流体解析に用いるラジアントチューブは、密度7850(Kg/m3)、比熱434(J/kgK)、熱伝導率60.5(W/mK)である直線状の構造用鋼管を想定した。
流体解析に用いる管内空気であるが、圧縮性を考慮し、密度1.226(Kg/m3)、定圧比熱1006(J/kgK)、熱伝導率2.55×10−2(W/mK)を使用した。
ラジアントチューブに対して、流入口から1200(℃)の燃焼ガスを流入した場合を想定し、管内の空気流速を5(m/s)、前記流出口のゲージ静圧0(Pa)、ラジアントチューブの周囲温度は950(℃)とし、管内壁には周囲温度950(℃)の場合における放射冷却を考慮した熱伝達効率を与えた。

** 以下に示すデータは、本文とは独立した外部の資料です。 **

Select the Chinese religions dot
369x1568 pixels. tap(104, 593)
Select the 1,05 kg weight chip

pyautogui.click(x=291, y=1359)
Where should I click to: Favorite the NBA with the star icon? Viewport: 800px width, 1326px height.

伝熱促進体をラジアントチューブ内に挿入しない場合のラジアントチューブの管外壁における平均熱流束は約2000(W/m2)である。伝熱促進体を挿入した場合、伝熱促進体を挿入しない場合と比較して平均熱流束が大きくなるのは、伝熱促進体の表面粗さが300μm以上となる場合である。伝熱促進体の表面粗さが300μmから大きくなると平均熱流束がさらに増加するが、伝熱促進体の表面粗さが300μmから小さくなると平均熱流束が伝熱促進体を挿入しない場合と同等かもしくは小さくなってしまい、熱効率が逆に悪くなってしまう。
このように、伝熱促進体を挿入しない場合と比較して熱効率を向上させることができる伝熱促進体の表面粗さは300μm以上であることがわかる。
図12は、本発明の伝熱促進体を使用した場合のカサ比重の違いによる熱応答性を示すグラフである。
実施例においては、コンピュータシミュレーションによる流体解析、具体的には、伝熱促進体のカサ比重を1.1,0.9,0.8,0.7,0.5,0.2と変化させて熱応答性の計算を行い、比較例である従来の伝熱促進体の熱応答性を100とした場合のカサ比重1.1,0.9,0.8,0.7,0.5,0.2の伝熱促進体の熱応答性を算出した。
計算結果を図12に示す。
実施例3と同様である。
カサ比重が0.8,0.7,0.5,0.2の伝熱促進体は、比較例である従来の伝熱促進体に比べて熱応答性の値が小さくなり、熱応答性がよくなることがわかる。カサ比重が0.8から小さくなるにつれて熱応答性の値は小さくなるが、カサ比重が0.2以下になると、熱応答性の変化率が小さくなり、熱応答性の値が60のあたりで落ち着く。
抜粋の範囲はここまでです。